Michael Caine stars as Jon Lansdale, a comic strip artist going through some tough times with his 'cuckoo for yoga puffs' wife Anne (Andrea Marcovicci). Anne wants to move to New York, Jon wants to stay put, Anne decides she's going to go anyway and take their daughter Lizzie (Mara Hobel) with her as well, yet she still expects Jon to support them. Anne, you see, is a bit of a jerk.

Unfortunately for Jon, she decides to be at her jerkiest while she's driving. Her antics put her on the wrong side of the road at the very wrong time; there's a car accident that's so grimace inducing that I...well, I grimaced and slapped my hand over my mouth. My roommate, however, screamed and made me rewind it three times. Now that's hardcore!

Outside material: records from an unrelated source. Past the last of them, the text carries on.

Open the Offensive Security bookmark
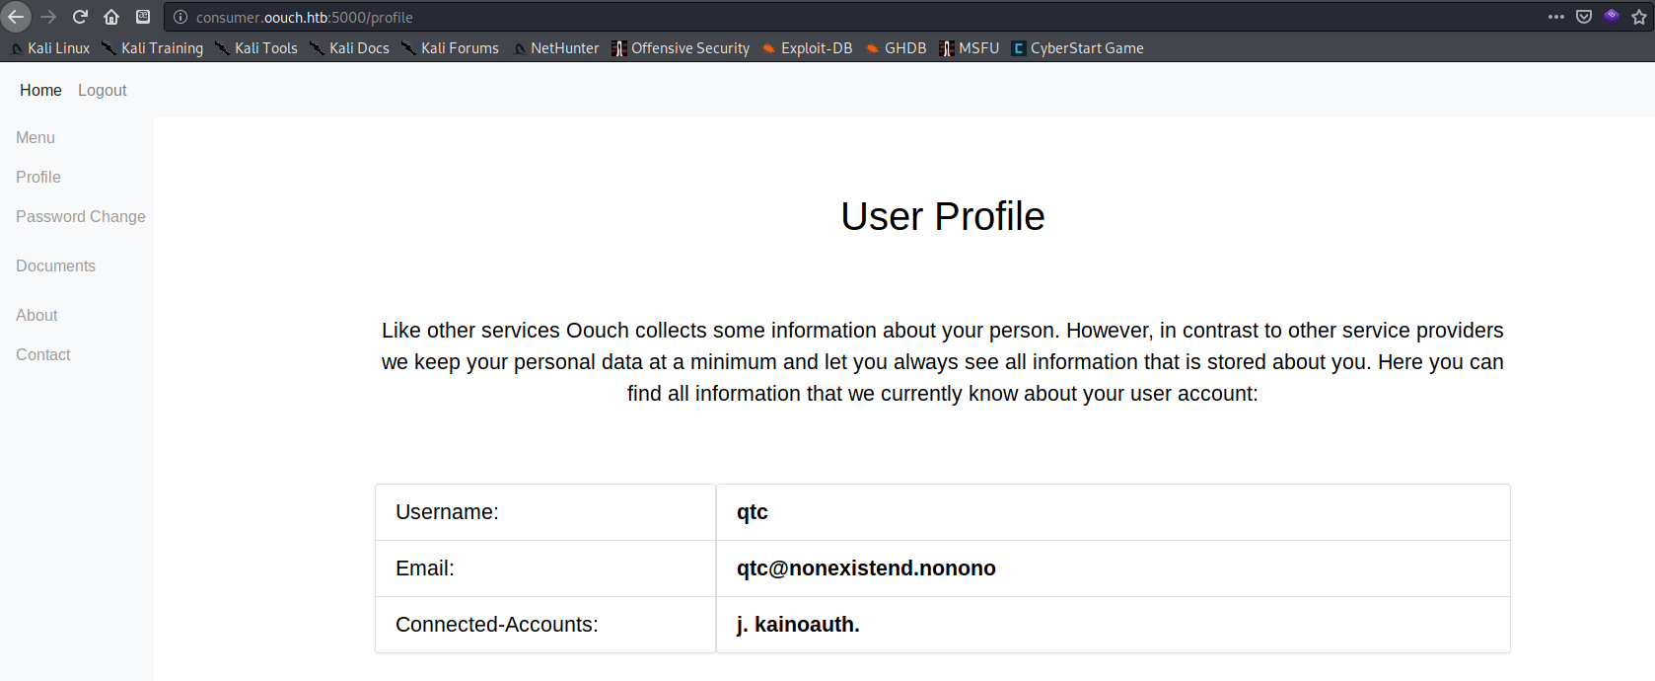Image resolution: width=1655 pixels, height=681 pixels. [681, 48]
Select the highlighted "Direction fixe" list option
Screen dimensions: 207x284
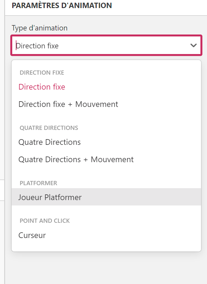tap(42, 87)
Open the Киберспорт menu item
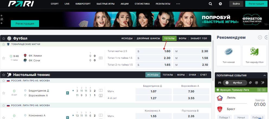 tap(83, 4)
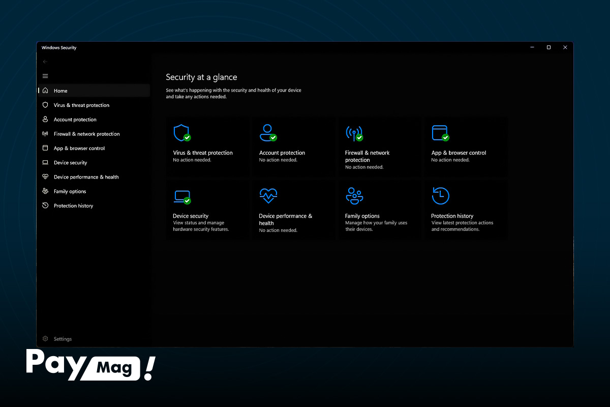Open Device performance & health sidebar item
The width and height of the screenshot is (610, 407).
[86, 177]

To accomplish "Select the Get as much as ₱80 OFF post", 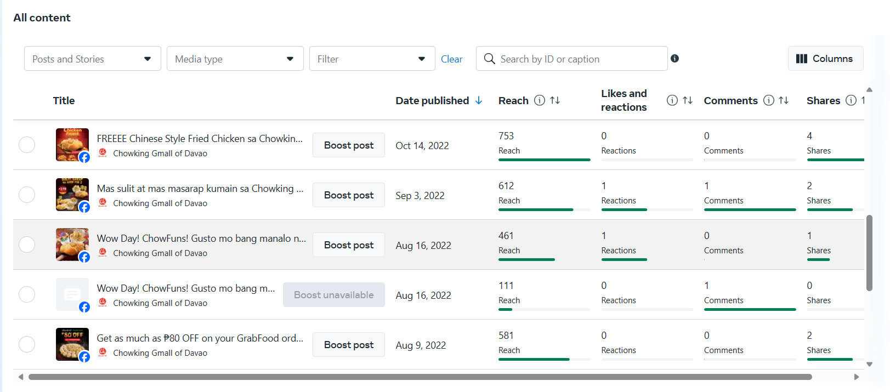I will pos(27,344).
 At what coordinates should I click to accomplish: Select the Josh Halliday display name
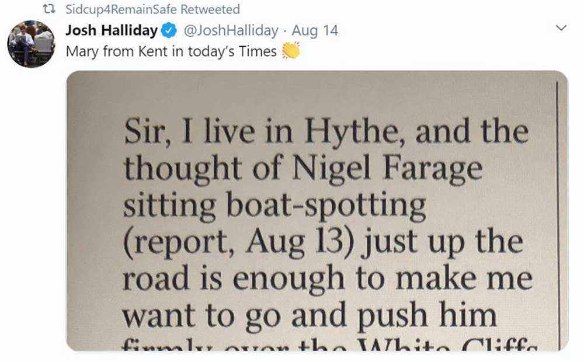pos(111,30)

Jon loses his right hand in the accident- his right hand, his drawing hand...his moneymaker. Though he's fitted with a super-sweet robot-looking metal hand, it doesn't give Jon enough control to work a brush properly and he can't continue working on his strip. You may be surprised to find out that this is a bit devastating to Jon. As someone who draws for a living, I could certainly sympathize with his plight. I can't imagine losing my right hand- or rather, I can imagine it and I don't like the results. I tell ya, the only thing preventing me from getting in barroom brawls like every weekend is my fear of breaking my hand and being unable to work. I suppose I could just roundhouse kick everybody, but that's not nearly as much fun as punching someone and sending them flying through those swinging saloon doors. Not that I've ever done it, but it does look cool- though not as cool as when you toss someone and they go sliding down the bar on their belly, shattering beer steins as they go. Then the prostitutes are all like "Oh my!" and they lift their ruffled skirts and scurry away; the piano player in the stripey shirt and the little hat keeps right on playing as if nothing has happened, and the drunk guy at the bar who looks like an old(er)-timey Walter Matthau lifts his drink right as the guy on the bar slides by so he doesn't lose a precious drop of his ripple.

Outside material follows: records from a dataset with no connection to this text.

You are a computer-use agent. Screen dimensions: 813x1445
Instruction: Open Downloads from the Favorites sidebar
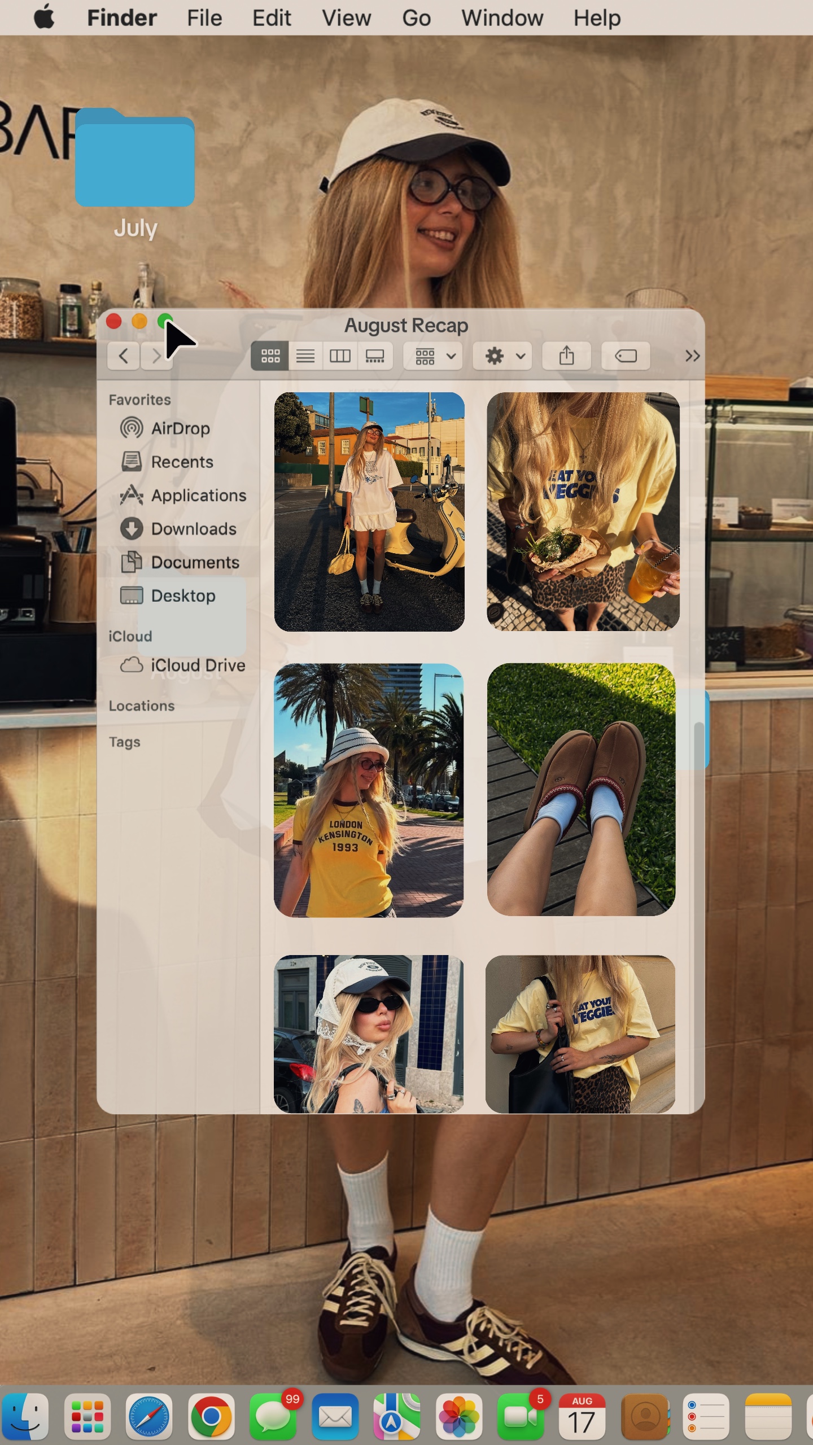tap(193, 529)
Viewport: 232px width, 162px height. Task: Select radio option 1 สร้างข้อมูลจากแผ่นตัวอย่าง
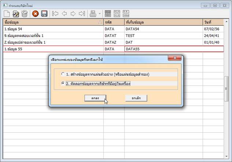(x=63, y=74)
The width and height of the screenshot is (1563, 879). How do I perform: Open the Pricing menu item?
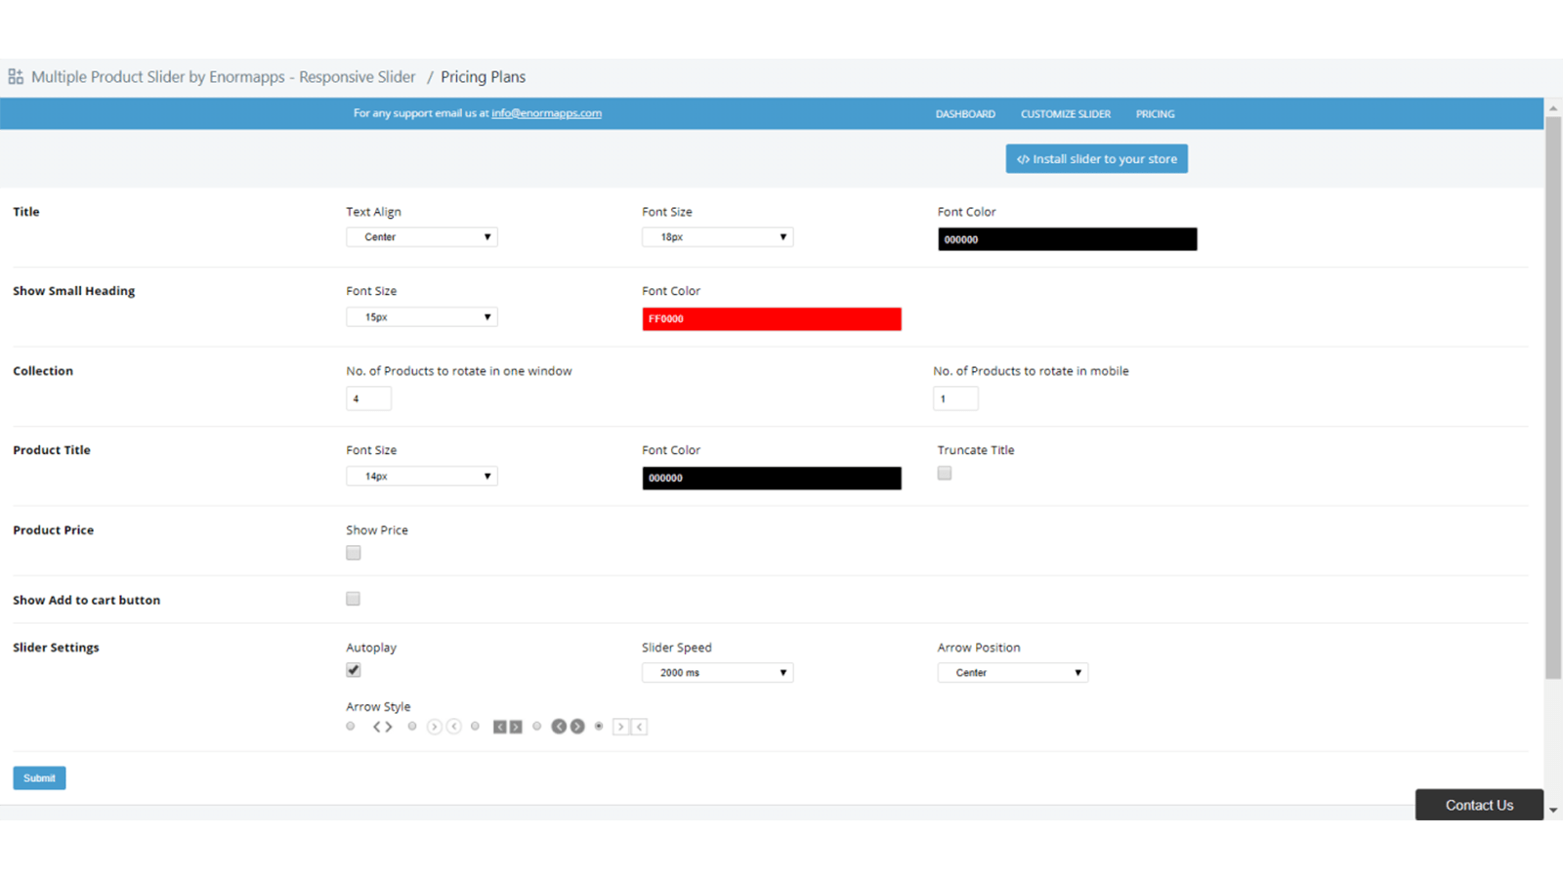[1155, 114]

Wait, what was I talking about? Umm...

Oh, yeah- so Jon gets despondent. Everything begins to go really really wrong for him- he loses his comic strip, his wife, his friend, his townie girlfriend...and then he totally loses them all permanently when his severed hand appears and makes with the squeeze-squeeze. Gee, everyone who makes Jon angry ends up on the receiving end of a little five-finger justice. What in the world is going on? Is Jon's hand really scuttling about, doing his dirty work? Or has Jon himself gone mad and he's projecting? Has Jon gone mad because he's slowly morphing into Gene Wilder, or is Jon slowly morphing into Gene Wilder because he's gone mad?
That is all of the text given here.